The sound on this disc from Henry Wood Hall, London, is a Max Wilcox production, pristinely so in every department, from producing to co-engineering to co-editing, and what a boon to find him at the top of his storied form. As a producer at RCA he made all of Artur Rubinstein’s Red Seal recordings from 1958 until the pianist’s retirement in 1974, whereupon Wilcox became an independent disc and video producer (all, for example, of Unitel Munich’s Chicago Symphony and Philadelphia Orchestra telecasts from 1976 to 1981). Bravo, EMI!

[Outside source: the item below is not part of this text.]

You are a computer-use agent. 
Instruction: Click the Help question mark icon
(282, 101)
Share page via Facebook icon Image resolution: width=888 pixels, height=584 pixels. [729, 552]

A few words in closing about Sasha Sitkovetzky’s genealogy – a mass of confusion that Google helped to sort out. His great-uncle was the celebrated violinist Yulian, who married pianist Bella Davidovich but died at the age of 32. Dmitry was their son; when he fled the USSR in 1977 his mother was blacklisted until she could join him in the US a year later. Sasha Sitkovetsky is the grandson of Yulian’s brother; thus, Davidovich is his great-aunt and Dmitry his uncle. Alexander was born in Moscow, began training at six, and made his debut in Montpelier, France, which led to his acceptance in Menuhin’s classes and family at Gstaad, across the border in Switzerland.